:: Dataset rows

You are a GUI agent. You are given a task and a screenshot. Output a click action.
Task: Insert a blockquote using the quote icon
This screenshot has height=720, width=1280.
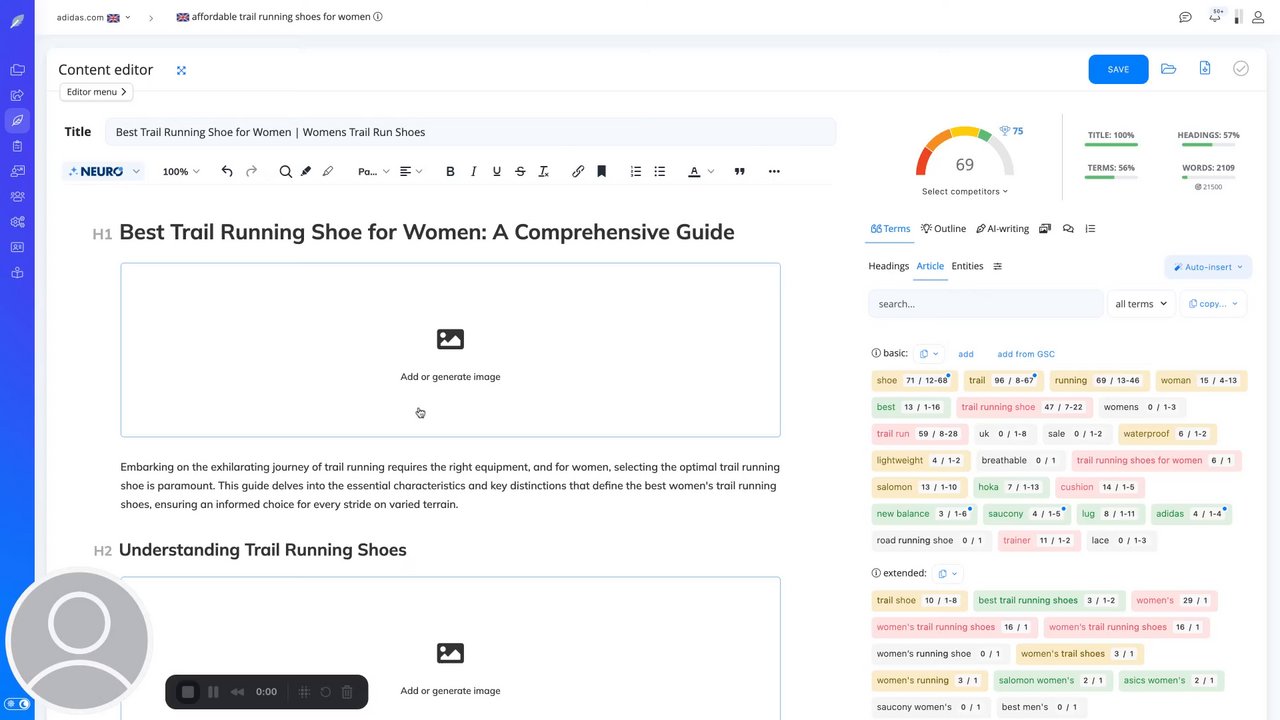point(740,172)
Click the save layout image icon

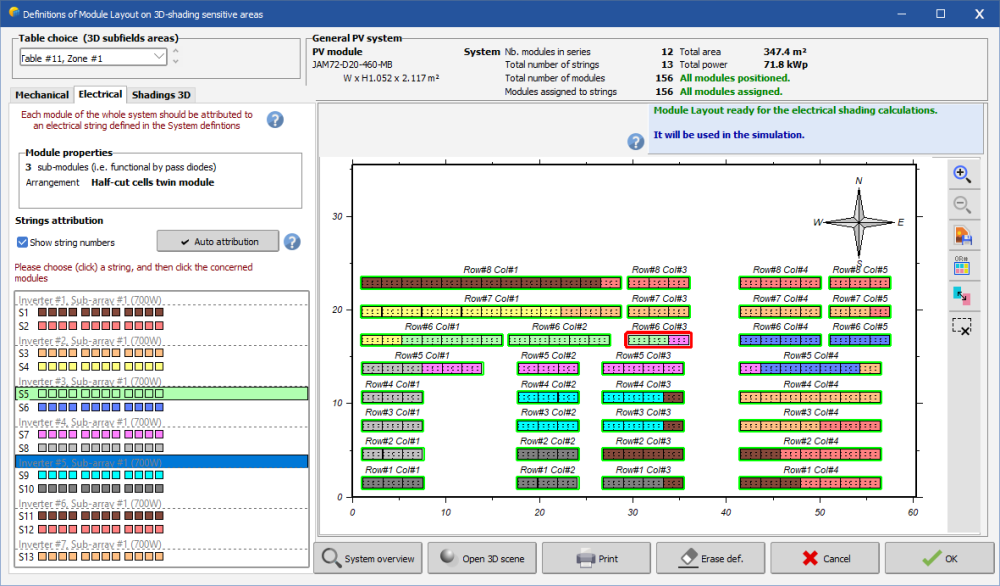(x=962, y=236)
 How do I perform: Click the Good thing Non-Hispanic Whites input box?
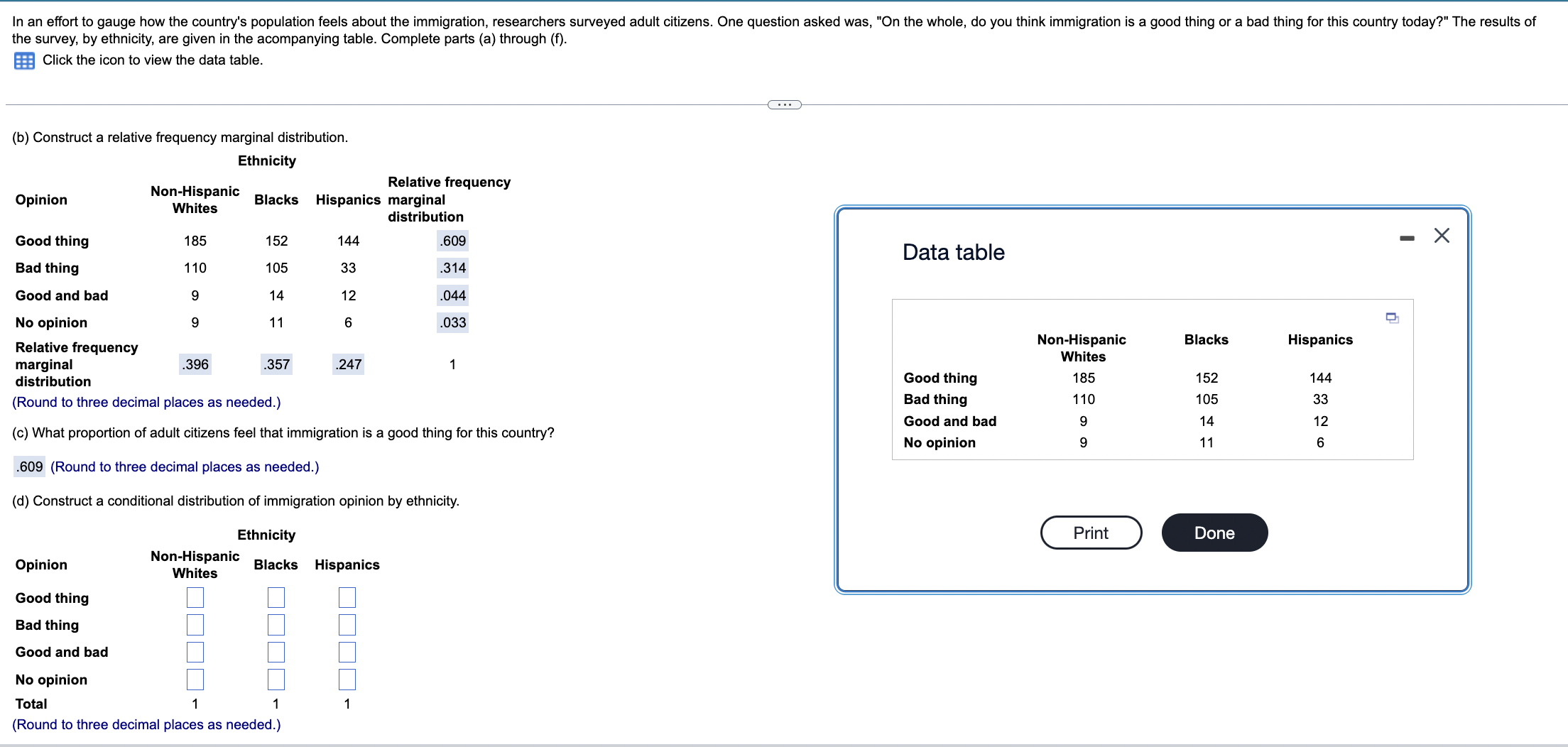pyautogui.click(x=195, y=597)
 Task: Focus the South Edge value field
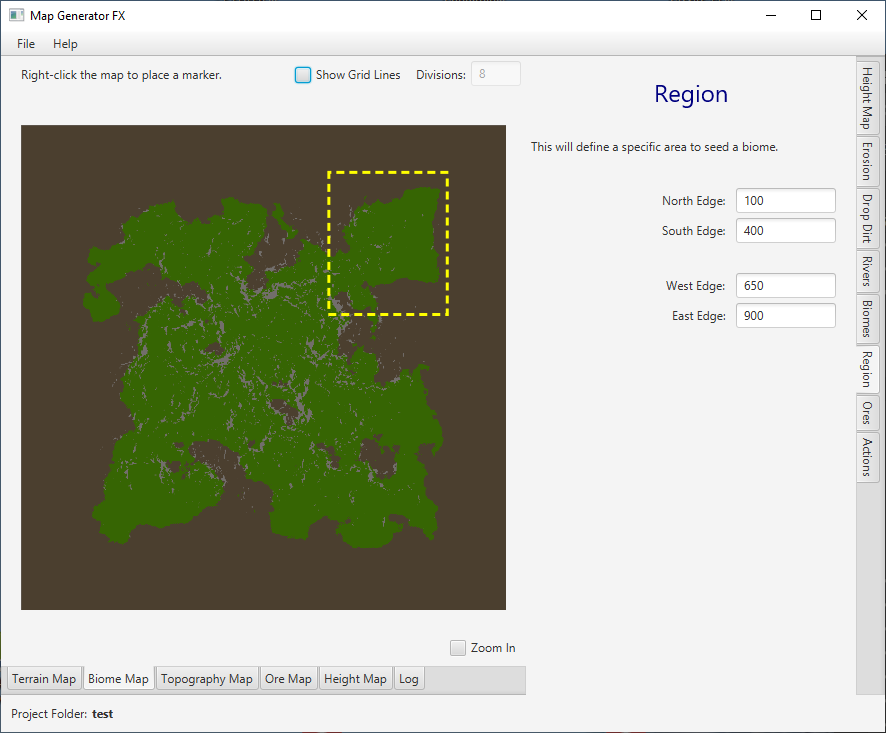pyautogui.click(x=785, y=231)
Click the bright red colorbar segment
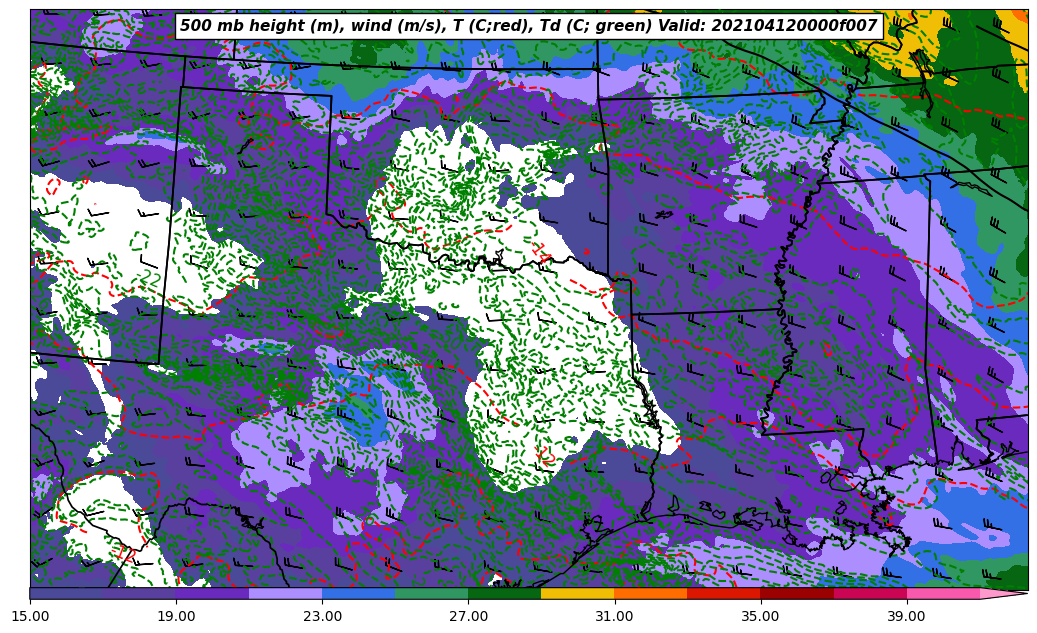Viewport: 1037px width, 633px height. click(x=723, y=593)
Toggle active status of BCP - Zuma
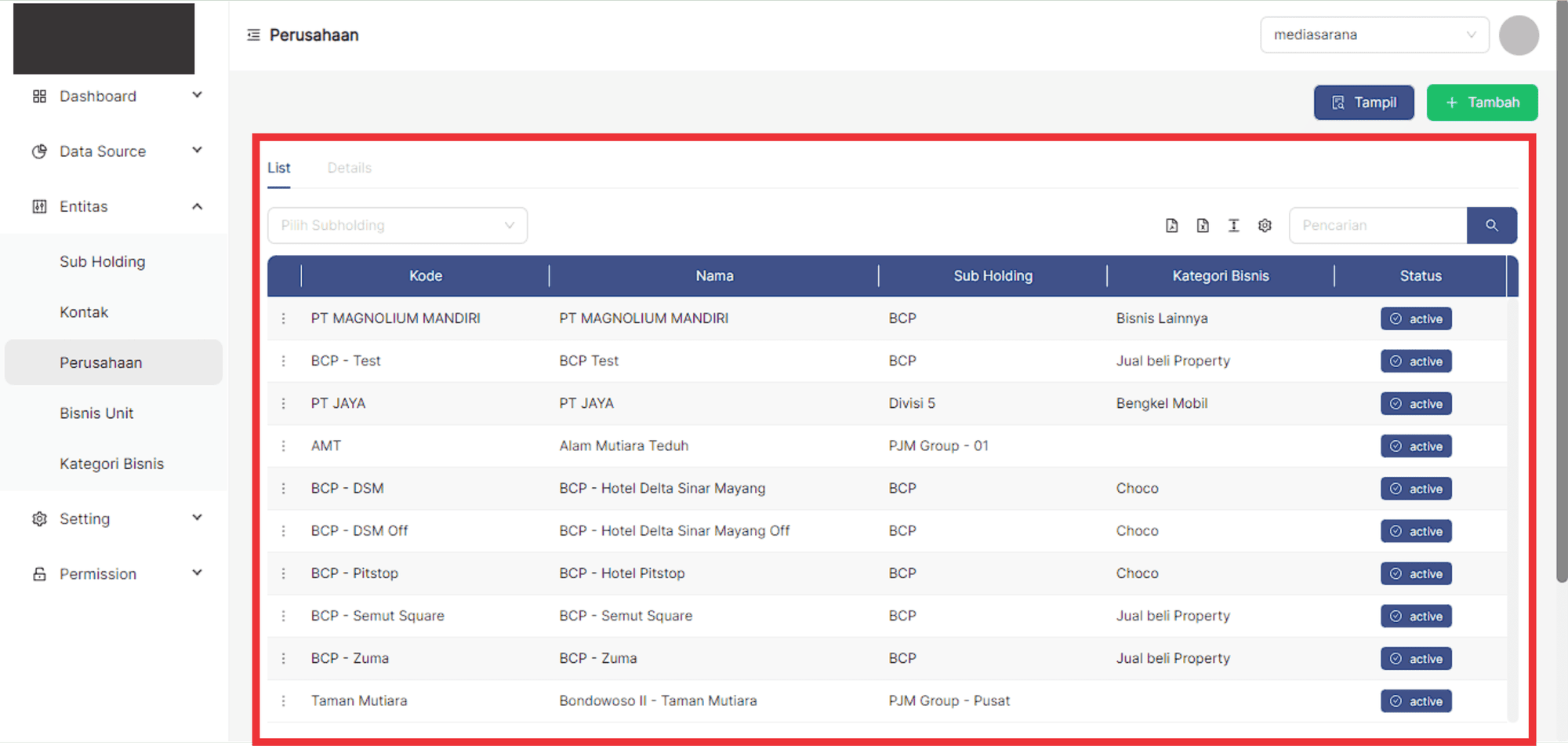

::::

**Exercise task:** Count how many lines of the items above contain the string "icon", matching case exactly, and reply with only that number.

**Finished answer:** 2